§ Source text
--- BEGIN ---

The epic, travertine structure on Wilshire Boulevard began its existence as a “cathedral” for the Freemasons in 1961, a stage for the elaborate costume rituals of the secretive fraternal organization. By the 1990s, when Freemasonry had lost its appeal, the building was reborn as a center for police funerals and as a barracks for National Guard troops deployed during the Los Angeles riots.

Later, it was home to boxing matches and raves. Hollywood has also stopped in, employing the building as a set for the 2004 action flick “National Treasure” starring Nicolas Cage.

This history is something that architect Kulapat Yantrasast was intent on preserving in his redesign of the space — which has transformed the vast Wilshire Boulevard structure (long thought to be a real estate white elephant) into Los Angeles’ newest museum: the Marciano Art Foundation, which is set to open its doors Thursday.

The exterior of the Marciano Art Foundation, housed in the former Scottish Rite Masonic Temple on Wilshire Boulevard in Los Angeles. (Yoshihiro Makino)
An interior view of the top floor galleries at the revamped Marciano Art Foundation. (Yoshihiro Makino)

“I like it because it feels like it’s alive,” says Yantrasast, as he walks through empty galleries on a blustery March afternoon, the smell of paint hanging heavily in the air. “It’s not a white box. It has these eccentric details.”

The details include elaborate mosaics created by artist and designer Millard Sheets, the building’s original architect. There are stained-glass windows framing two-headed eagles — a symbol of the Freemasons. And an enormous ground-floor hall reveals its past as a 2,000-person theater, the imprint of an old balcony seating area visible against a rough concrete wall.

“The space is finished,” says Yantrasast, gesturing at the wall. “But I wanted to leave the ghost of the balcony steps there, of what it once was.”

Yantrasast’s careful devotion to coaxing the past lives out of this building — rather than gutting it until nothing remained but a shell — is exactly why Maurice Marciano, the blue jeans mogul and art collector who established the Marciano Art Foundation, wanted the architect for the job.

“Any reuse project is a challenge for an architect because you’re dealing with existing structures,” says foundation deputy director Jamie Manné. “The way he kept the large fixtures, the marble, the gold ceramic tiles — it’s respecting the history of the building.”

And he did it without sacrificing the principal architectural mission, which is to display the foundation’s collection to great effect.

“I almost cried the first time we put up a piece of art,” says Manné. “The sightlines he has created are nothing short of unbelievable. Everything is so beautiful and thought out.

“He is a great editor. He’s got restraint.”

Yantrasast — the Thai-born, Japan-educated, L.A.-based founder of the Culver City firm Why — is increasingly sought after in the cultural sphere for his ability to skillfully conjure environments that suit the needs of art.

--- END ---

§ Data lines
--- BEGIN ---

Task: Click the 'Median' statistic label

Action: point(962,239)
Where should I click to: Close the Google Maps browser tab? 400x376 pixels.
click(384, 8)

--- END ---

§ Your objective
Print the passage about the Marciano Art Foundation building word for word, from "This history is" up to and including "Angeles. (Yoshihiro Makino)". The data was drawn from a different source than the text above it.

§ Result for this task
This history is something that architect Kulapat Yantrasast was intent on preserving in his redesign of the space — which has transformed the vast Wilshire Boulevard structure (long thought to be a real estate white elephant) into Los Angeles’ newest museum: the Marciano Art Foundation, which is set to open its doors Thursday.

The exterior of the Marciano Art Foundation, housed in the former Scottish Rite Masonic Temple on Wilshire Boulevard in Los Angeles. (Yoshihiro Makino)